◆ **AIM OF THE EXERCISE**
Among the records below, find the line that has "Show Your Adjusters"; from there, give the lines again exactly, and stop after the line that has "News by Topic (394, 2091)".

◆ **INPUT**
Content starts

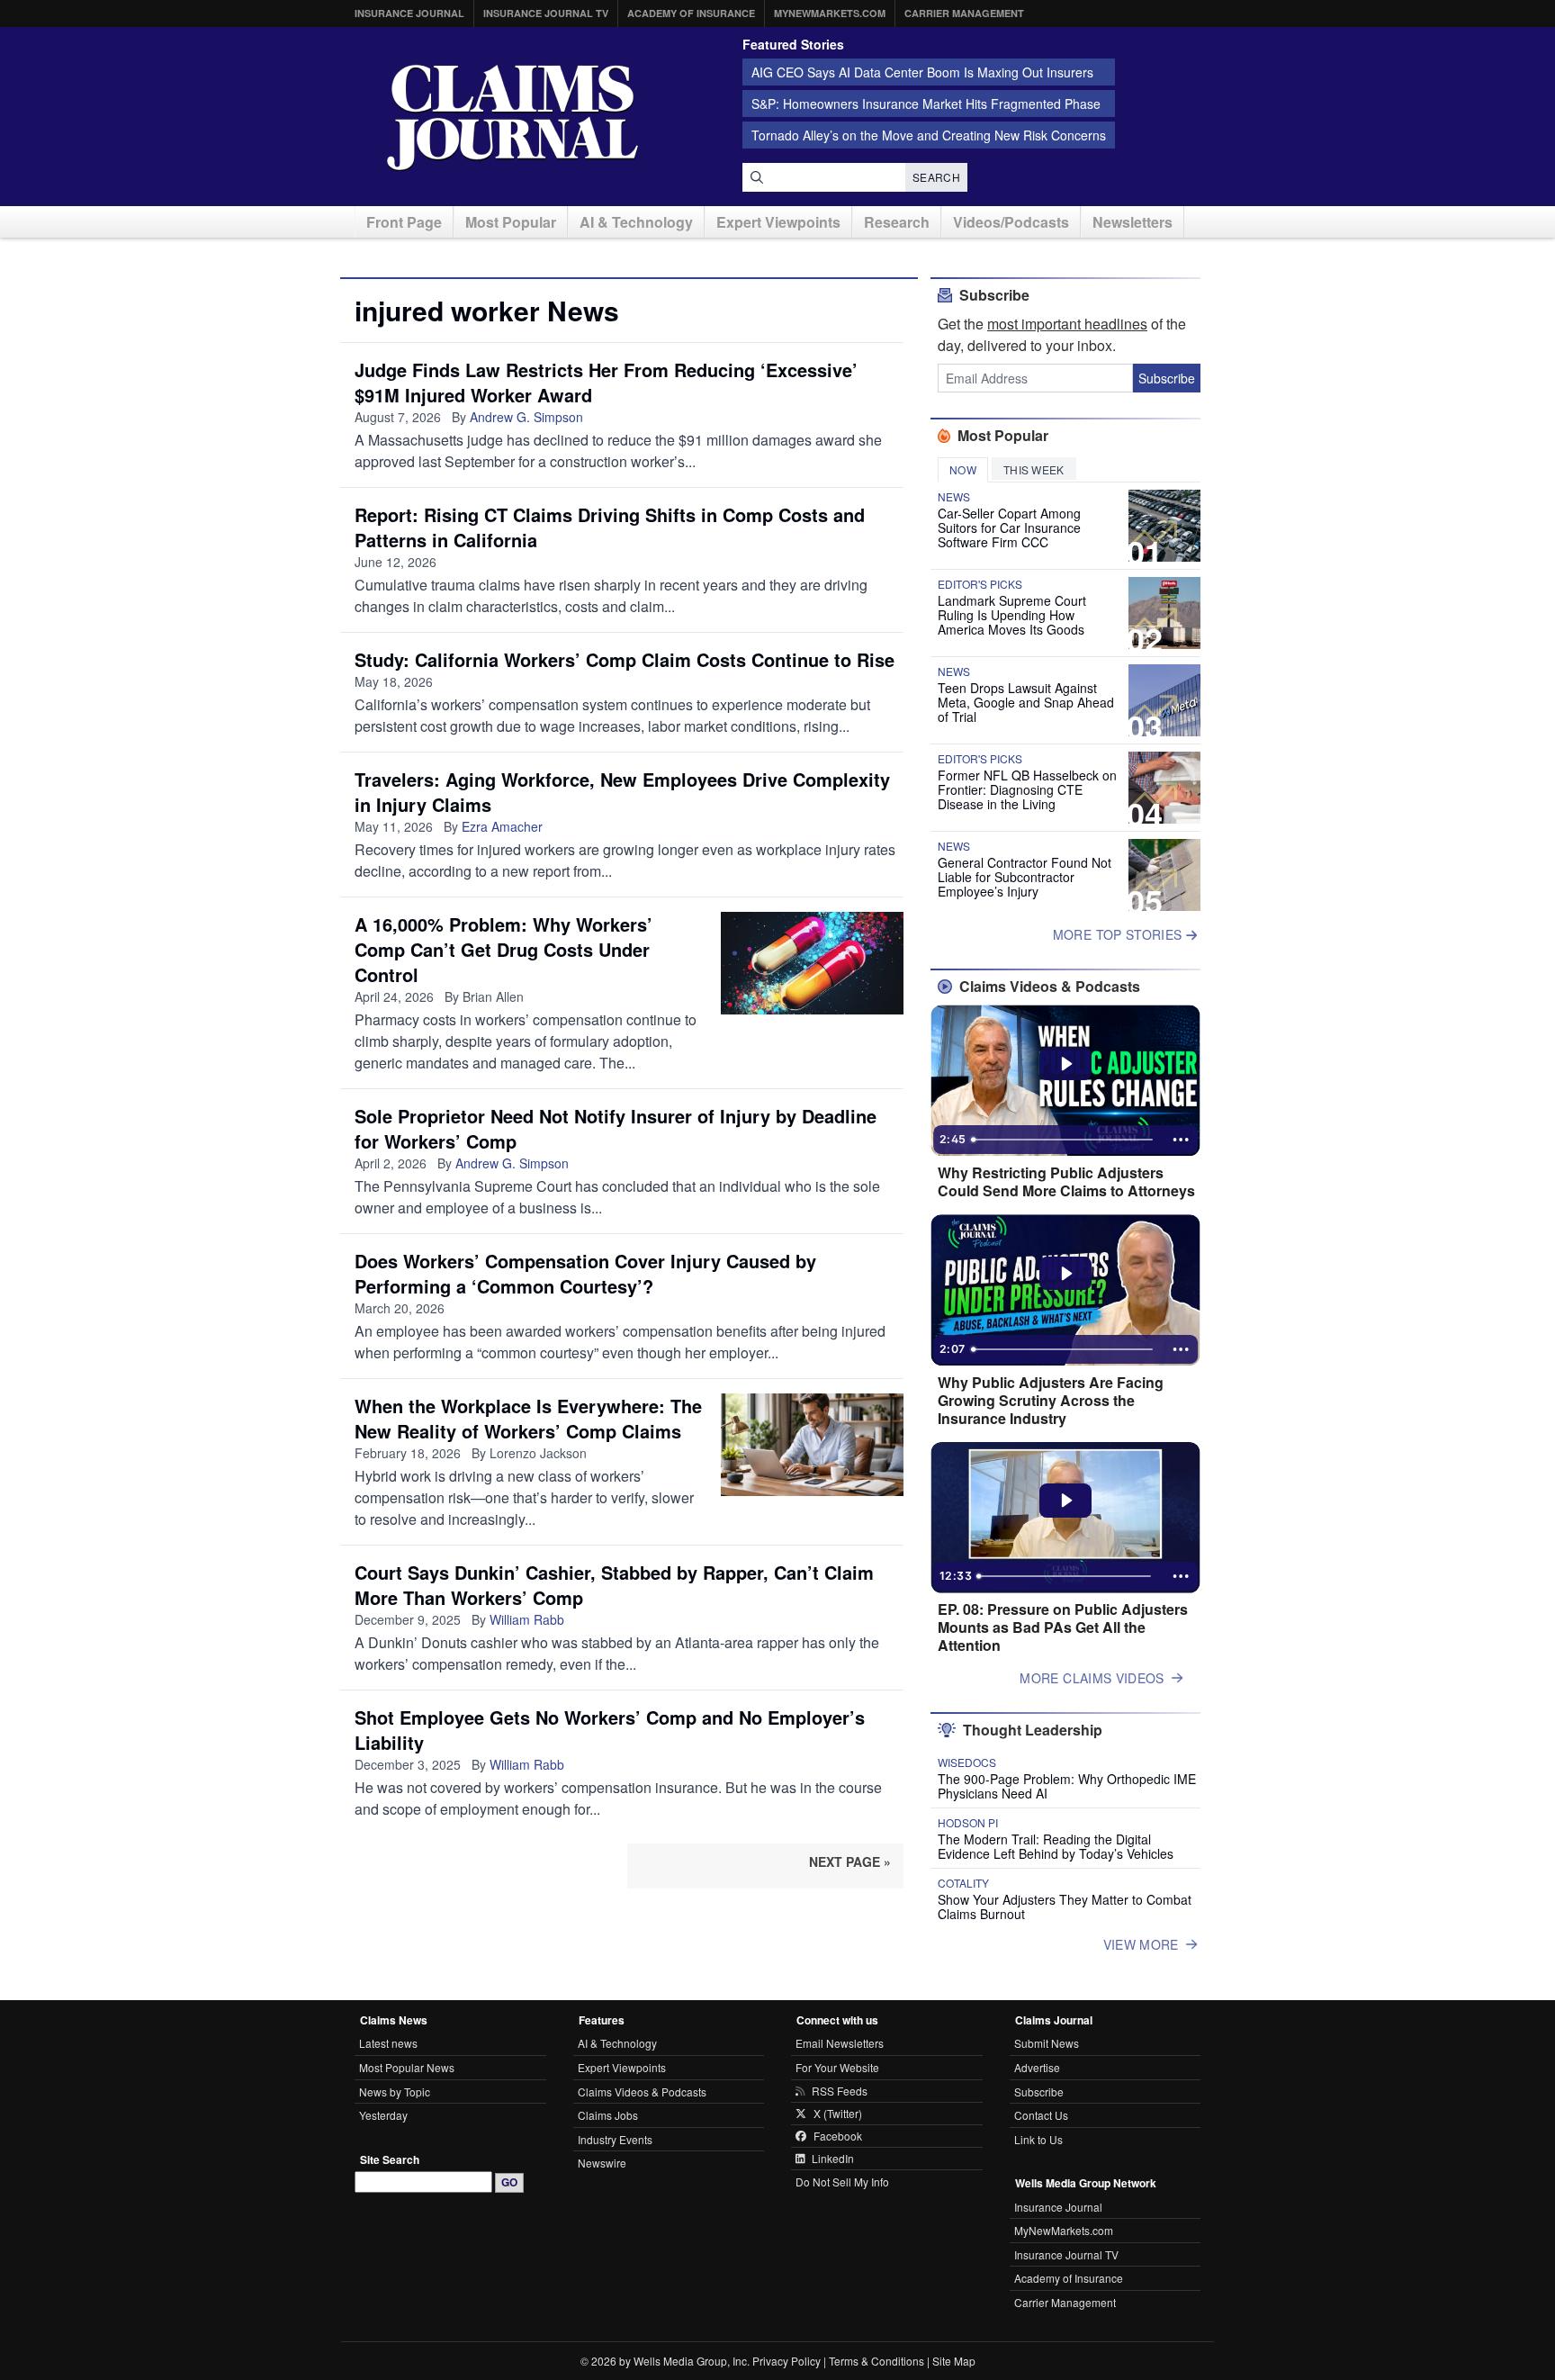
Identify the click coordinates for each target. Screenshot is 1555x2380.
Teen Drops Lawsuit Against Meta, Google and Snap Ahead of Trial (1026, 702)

Content ends
Content starts

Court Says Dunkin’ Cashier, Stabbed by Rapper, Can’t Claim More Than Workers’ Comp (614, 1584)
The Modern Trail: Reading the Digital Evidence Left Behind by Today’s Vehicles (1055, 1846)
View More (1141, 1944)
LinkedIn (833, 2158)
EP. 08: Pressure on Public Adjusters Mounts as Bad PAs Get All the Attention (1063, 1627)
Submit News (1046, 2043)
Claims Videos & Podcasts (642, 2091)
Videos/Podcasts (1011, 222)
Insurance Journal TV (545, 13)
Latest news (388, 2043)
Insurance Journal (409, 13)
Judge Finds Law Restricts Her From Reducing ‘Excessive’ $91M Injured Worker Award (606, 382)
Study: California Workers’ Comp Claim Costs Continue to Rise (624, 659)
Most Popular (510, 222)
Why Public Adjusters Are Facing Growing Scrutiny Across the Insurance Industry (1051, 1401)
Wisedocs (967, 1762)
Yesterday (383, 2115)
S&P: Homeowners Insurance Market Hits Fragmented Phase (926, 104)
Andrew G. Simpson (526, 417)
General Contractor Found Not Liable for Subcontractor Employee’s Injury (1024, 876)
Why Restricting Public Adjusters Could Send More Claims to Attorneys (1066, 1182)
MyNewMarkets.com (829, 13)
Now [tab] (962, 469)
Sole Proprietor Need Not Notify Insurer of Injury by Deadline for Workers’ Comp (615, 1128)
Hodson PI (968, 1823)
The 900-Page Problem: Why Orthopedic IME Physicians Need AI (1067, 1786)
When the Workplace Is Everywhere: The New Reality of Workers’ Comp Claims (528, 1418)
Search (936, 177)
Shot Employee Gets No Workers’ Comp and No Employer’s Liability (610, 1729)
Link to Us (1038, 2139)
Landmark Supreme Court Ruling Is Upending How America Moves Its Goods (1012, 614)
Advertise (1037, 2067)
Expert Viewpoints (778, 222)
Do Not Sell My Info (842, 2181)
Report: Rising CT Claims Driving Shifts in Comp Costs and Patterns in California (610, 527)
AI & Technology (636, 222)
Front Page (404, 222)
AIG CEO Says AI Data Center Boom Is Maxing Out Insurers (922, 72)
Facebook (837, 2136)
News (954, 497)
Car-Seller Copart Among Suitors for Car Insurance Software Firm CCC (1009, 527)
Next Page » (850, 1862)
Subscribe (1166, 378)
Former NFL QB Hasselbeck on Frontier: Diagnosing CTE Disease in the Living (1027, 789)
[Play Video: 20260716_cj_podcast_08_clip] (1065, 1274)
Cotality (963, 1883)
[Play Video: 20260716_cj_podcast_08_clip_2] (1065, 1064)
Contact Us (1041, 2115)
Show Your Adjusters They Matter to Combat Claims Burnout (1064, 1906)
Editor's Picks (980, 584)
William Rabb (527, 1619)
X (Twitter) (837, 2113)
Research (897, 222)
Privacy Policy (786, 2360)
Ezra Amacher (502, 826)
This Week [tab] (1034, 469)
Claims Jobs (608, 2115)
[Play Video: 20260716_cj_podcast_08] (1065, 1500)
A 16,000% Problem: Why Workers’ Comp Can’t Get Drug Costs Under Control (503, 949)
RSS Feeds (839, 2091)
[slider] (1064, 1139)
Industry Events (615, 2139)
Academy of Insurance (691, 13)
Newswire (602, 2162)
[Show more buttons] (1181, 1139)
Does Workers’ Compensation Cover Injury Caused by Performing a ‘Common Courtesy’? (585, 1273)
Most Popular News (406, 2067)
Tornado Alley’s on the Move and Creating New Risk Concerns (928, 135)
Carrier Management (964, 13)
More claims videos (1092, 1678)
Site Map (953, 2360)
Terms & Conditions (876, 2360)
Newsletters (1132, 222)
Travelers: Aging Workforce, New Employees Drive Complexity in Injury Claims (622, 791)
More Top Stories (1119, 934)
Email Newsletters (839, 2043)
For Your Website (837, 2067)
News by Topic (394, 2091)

Content ends

◆ **ANSWER SECTION**
Show Your Adjusters They Matter to Combat Claims Burnout (1064, 1906)
Editor's Picks (980, 584)
William Rabb (527, 1619)
X (Twitter) (837, 2113)
Research (897, 222)
Privacy Policy (786, 2360)
Ezra Amacher (502, 826)
This Week [tab] (1034, 469)
Claims Jobs (608, 2115)
[Play Video: 20260716_cj_podcast_08] (1065, 1500)
A 16,000% Problem: Why Workers’ Comp Can’t Get Drug Costs Under Control (503, 949)
RSS Feeds (839, 2091)
[slider] (1064, 1139)
Industry Events (615, 2139)
Academy of Insurance (691, 13)
Newswire (602, 2162)
[Show more buttons] (1181, 1139)
Does Workers’ Compensation Cover Injury Caused by Performing a ‘Common Courtesy’? (585, 1273)
Most Popular News (406, 2067)
Tornado Alley’s on the Move and Creating New Risk Concerns (928, 135)
Carrier Management (964, 13)
More claims videos (1092, 1678)
Site Map (953, 2360)
Terms & Conditions (876, 2360)
Newsletters (1132, 222)
Travelers: Aging Workforce, New Employees Drive Complexity in Injury Claims (622, 791)
More Top Stories (1119, 934)
Email Newsletters (839, 2043)
For Your Website (837, 2067)
News by Topic (394, 2091)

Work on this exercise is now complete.